No Joanna, That's Not Shiplap

My wife and I, like most all old home owners, are fans of a lot of the restoration themed DIY shows these days. Rehab Addict, Restored, and, of course, Fixer Upper.

Their designs and passion to keep original elements of old houses is so rare in the renovation game that I can’t help but root for them to succeed. I miss the show already!

One of my favorite shows is definitely Fixer Upper. Partly because I’m from Texas, and partly because Joanna and Chip are such a trip to watch. They even have a book, The Magnolia Story, telling all about their story. Her designs are almost always stunning, but she does have a real addiction to what she calls “shiplap.”

The only problem is that rarely is the wood she calls shiplap actually shiplap! Not that you can tell on the television screen. I’ve noticed my clients recently asking about shiplap, if their house has it, or can they incorporate it somehow. And I always have to ask “Do you watch Fixer Upper?”

If the answer comes back yes (which it usually does) then my next question is usually, “Do you want actual shiplap or do you just want wood paneling?” This query often brings a cock of the head and a quizzical look. “Aren’t they the same?”

Don’t get me wrong, Joanna, I love your show and really don’t think you need to change a thing. You do enough for historic preservation that all of us in the field should be grateful.

I don’t actually think that you aren’t aware of what shiplap is. I think it’s more of a generalization that is happening much like a lot of people do. Much like a lot of folks call any sparkling white wine champagne when it’s not really champagne unless it’s French.

That may sound snooty, but it’s not my intention. I just want to make sure people know what shiplap actually is and what it isn’t.

What is NOT Shiplap?

It’s Not Sheathing

This is usually what Joanna calls shiplap and where I start to yell at the TV.

It is not plain wooden boards nailed on a wall. Often in old houses, these boards can be found on the exterior of the framing just beneath the siding.

Today, we frame a house and then install plywood sheathing to tighten the frame and help square everything up prior to putting on the siding and interior wall coverings. In the days before plywood, we used 1×6 or 1×8 boards, sometimes installed on a diagonal or horizontally as both sheathing and subfloor.

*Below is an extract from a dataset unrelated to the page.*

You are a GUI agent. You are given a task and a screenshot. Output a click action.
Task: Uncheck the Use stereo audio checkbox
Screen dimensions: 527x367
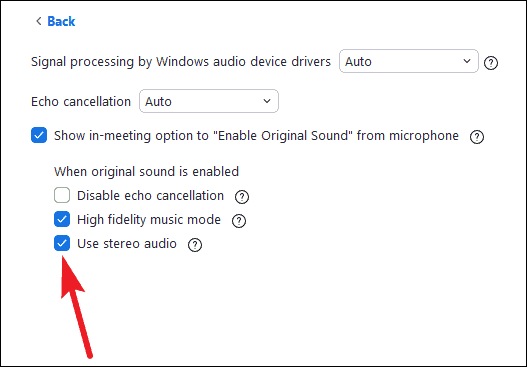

These boards can be salvaged and reused as paneling or other creative design uses since they can add a lot of rich character, but they are not shiplap. They’re just plain old wood boards.

It’s Not Tongue & Groove

Sadly, it’s not this one either. Tongue and groove boards are used in all different places in old homes and most of us have heard the phrase at one time or another. Flooring is of course the most common tongue and groove you’ll encounter, but there is a lot of siding that is tongue and groove as well.

Tongue and groove (or T&G) is just what it sounds like. One side of the board has a groove and the other side has a tongue. When they are installed side by side, they fit together nice and snug, which strengthens the floor or siding.

What Is Shiplap?

what is shiplap
True shiplap

Shiplap is a 1x board that has a special rabbet or notch cut on the edges of the board in an alternating fashion.  These rabbets allow the boards, when installed horizontally, to self-space themselves and keep water from getting behind them because they fit so perfectly.

Shiplap is mostly found in siding designs because of the need for consistent spacing and water tightness, but it can be found in other places. The lapped joint is one of the simplest you can use to accomplish the spacing and prevent water intrusion, which is why shiplap was and is so popular.

Once installed, shiplap can look just like regular wood boards because the rabbets are hidden, so yes, it can be hard to tell it apart from regular sheathing boards to even a trained eye, but it is different.

There are various profiles of siding available in shiplap too. Sometimes it’s just flat shiplap boards and other times you can find profiles like Novelty Drop, Dolly Varden, or the poorly named but still attractive #117 lap siding.

For the purist, shiplap is the original flat profile with a rabbet on top and bottom. Chip explains it in the video below so we know they are on the level about shiplap even if a few random styles get thrown in with all that Texas shiplap.

As long as she doesn’t start proclaiming that they come from the shiplap tree, I’m still a fan.

If you are having trouble finding the real stuff in your area, you can easily make your own shiplap with this quick tutorial. If you’re one of the lucky ones to have true shiplap in your house and you just need help repairing it, read my post The 7 Best Products to Patch Wood.

Designing With Shiplap

There are so many ways to incorporate shiplap into your home projects and almost all of them are attractive. Whether you use weathered natural wood or want a more clean painted look, a wood covered wall makes any room feel warmer.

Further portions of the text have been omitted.